**Directive:**
Rewrite every line of the records below as a Markdown table with the columns "No." and "Text", numbering the rows and skipping blank lines. Leave the pictures out of your answer.

══════

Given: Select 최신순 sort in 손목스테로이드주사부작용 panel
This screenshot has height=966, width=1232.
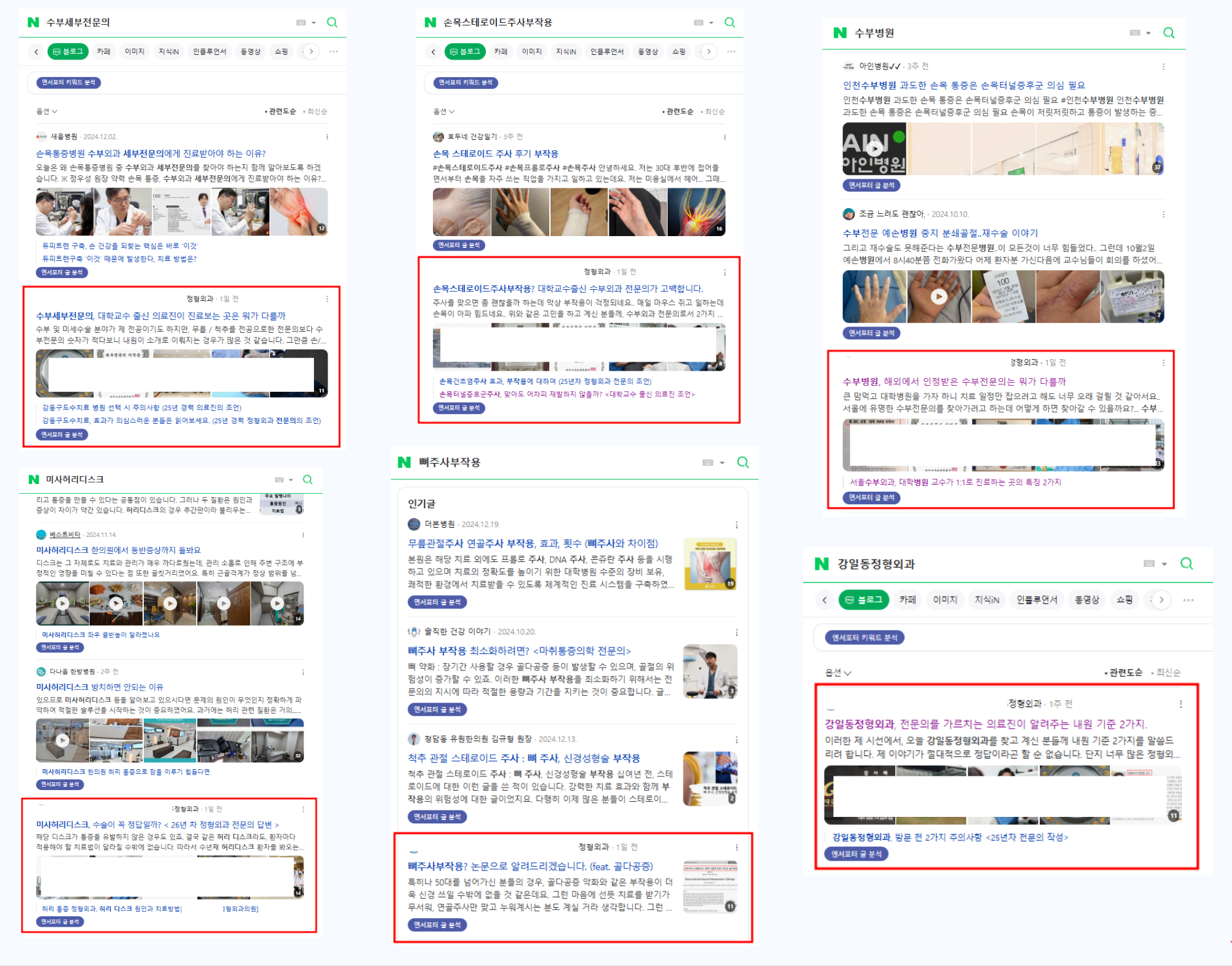Looking at the screenshot, I should [x=714, y=111].
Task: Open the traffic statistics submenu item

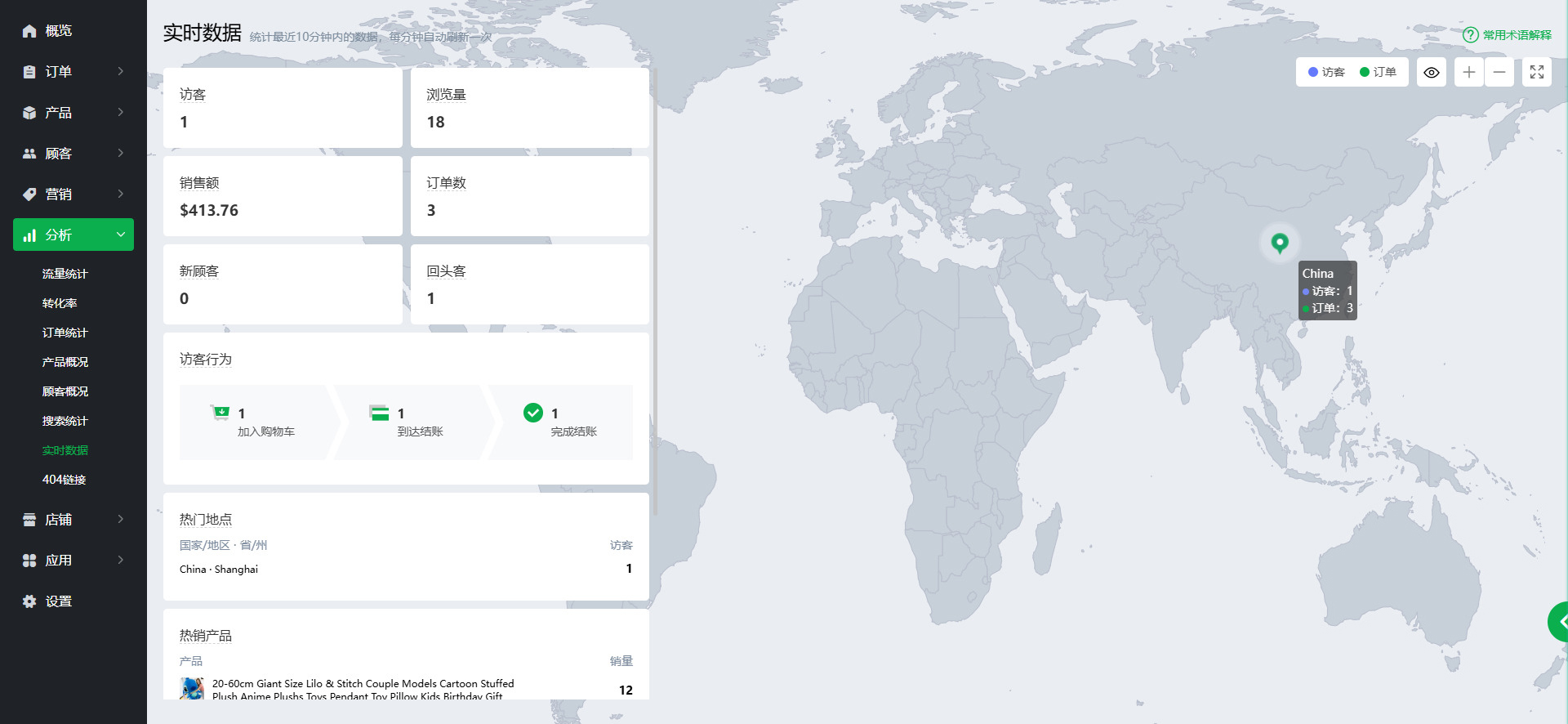Action: pos(65,274)
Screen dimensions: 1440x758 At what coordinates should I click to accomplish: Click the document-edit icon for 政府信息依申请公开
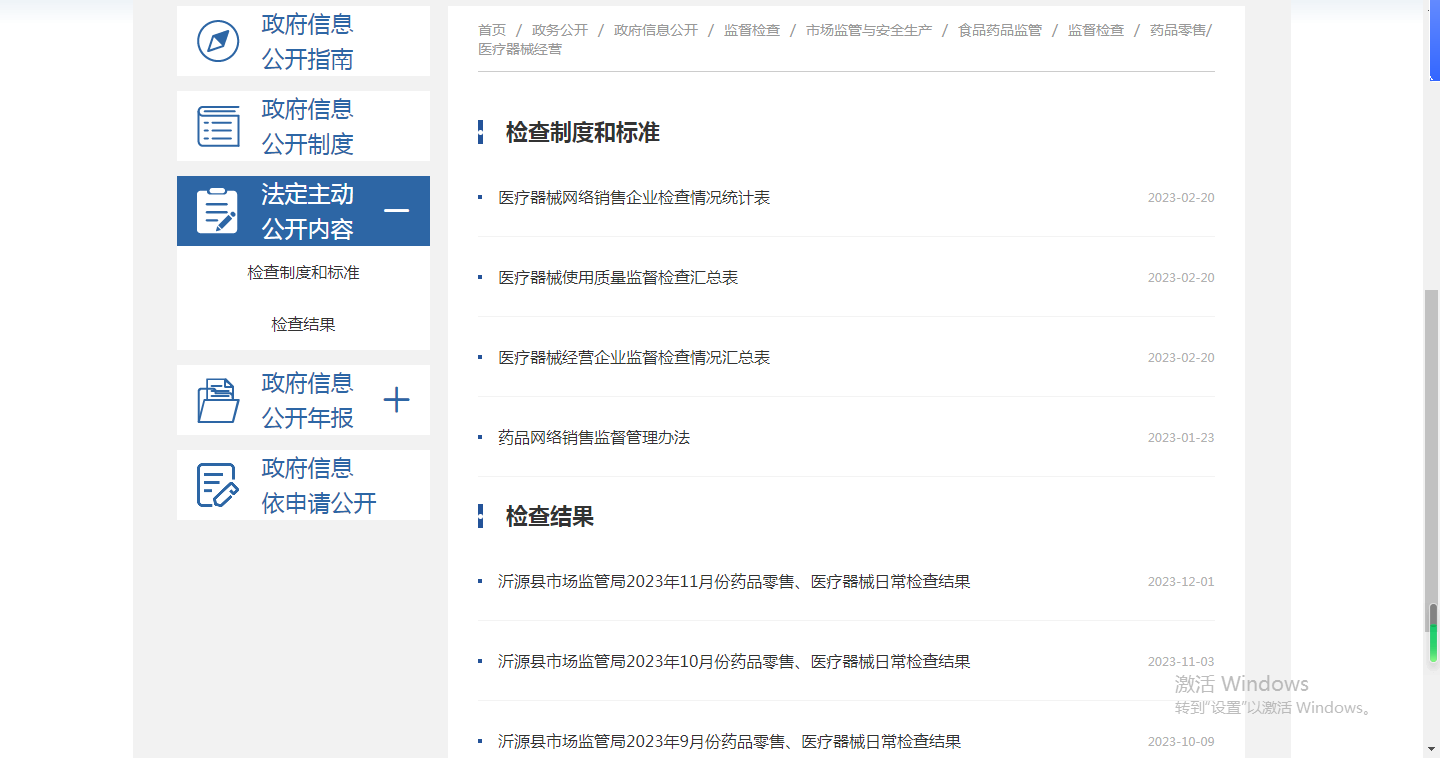click(x=218, y=485)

══════

**Exercise response:**
| No. | Text |
|---|---|
| 1 | Given: Select 최신순 sort in 손목스테로이드주사부작용 panel |
| 2 | This screenshot has height=966, width=1232. |
| 3 | Looking at the screenshot, I should [x=714, y=111]. |
| 4 | Task: Open the traffic statistics submenu item |
| 5 | Action: pos(65,274) |
| 6 | Screen dimensions: 1440x758 At what coordinates should I click to accomplish: Click the document-edit icon for 政府信息依申请公开 |
| 7 | click(x=218, y=485) |